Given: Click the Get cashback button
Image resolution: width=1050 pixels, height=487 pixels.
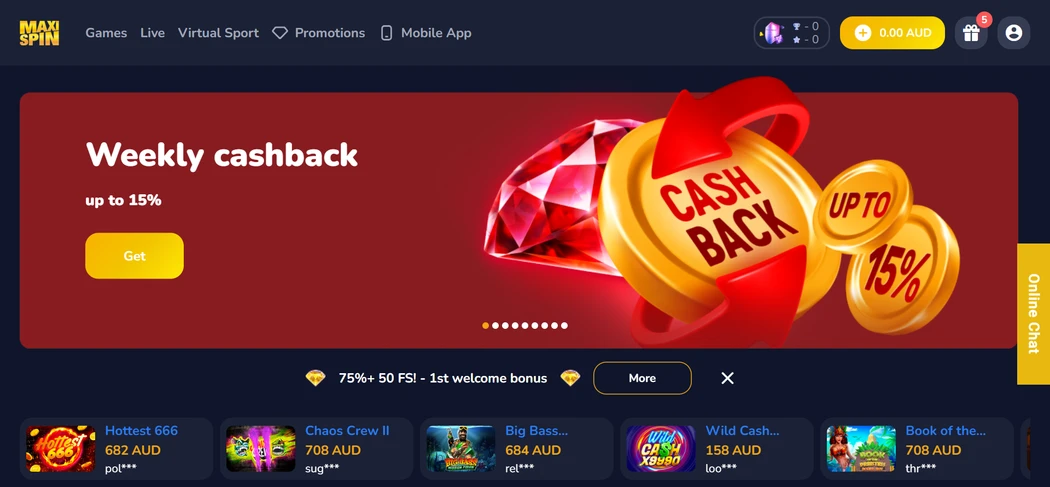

-=-=-

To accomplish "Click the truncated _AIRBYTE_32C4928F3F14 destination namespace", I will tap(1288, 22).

-=-=-

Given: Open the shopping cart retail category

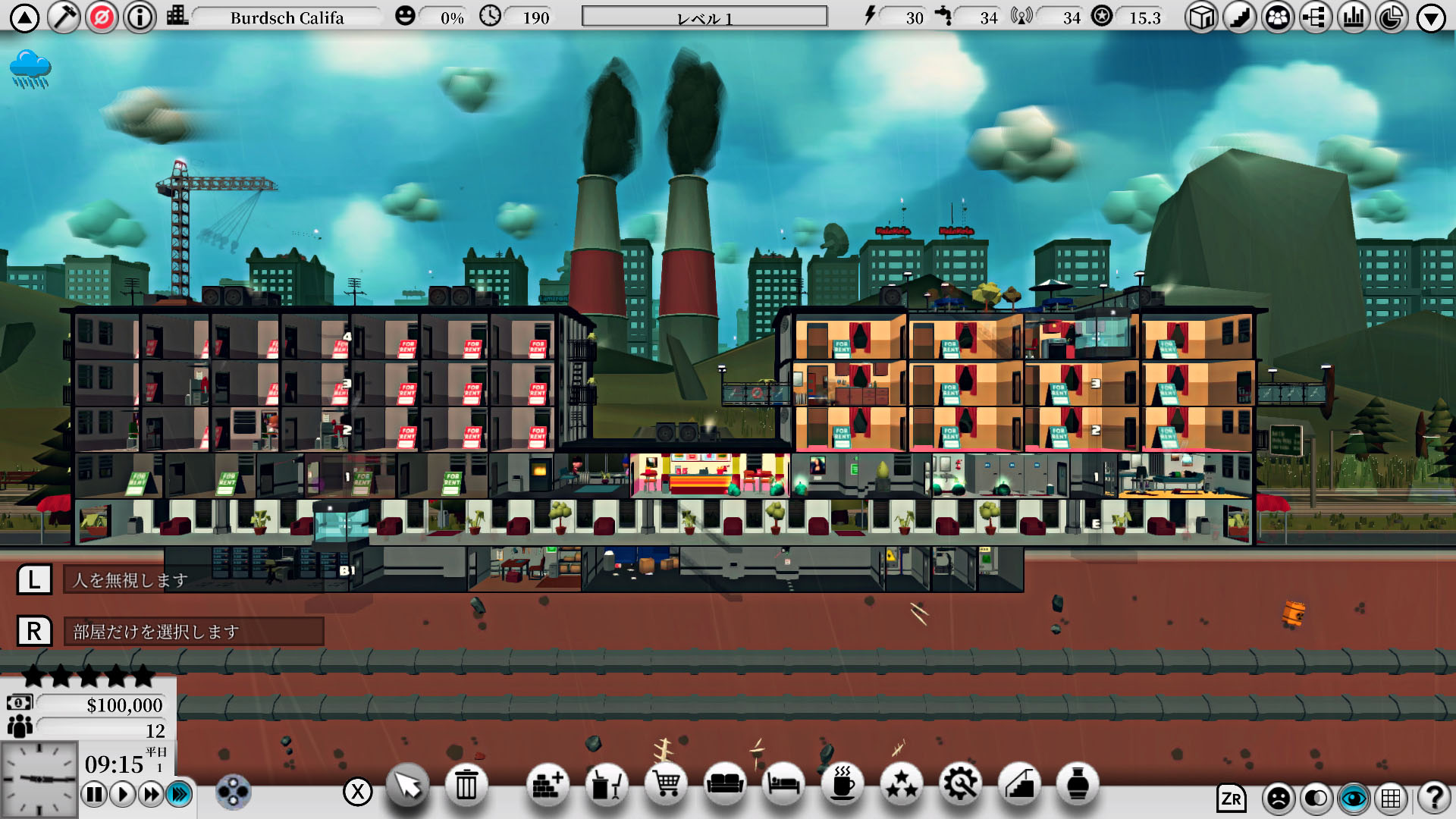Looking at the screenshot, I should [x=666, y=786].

-=-=-

> **TASK GOAL**
Reproduce the lines word for word, beginning at the line that has "Given: Click the Get cashback button" and stopping after the line that has "Image resolution: width=1050".

> **RESULT OF THE TASK**
Given: Click the Get cashback button
Image resolution: width=1050 pixels, height=487 pixels.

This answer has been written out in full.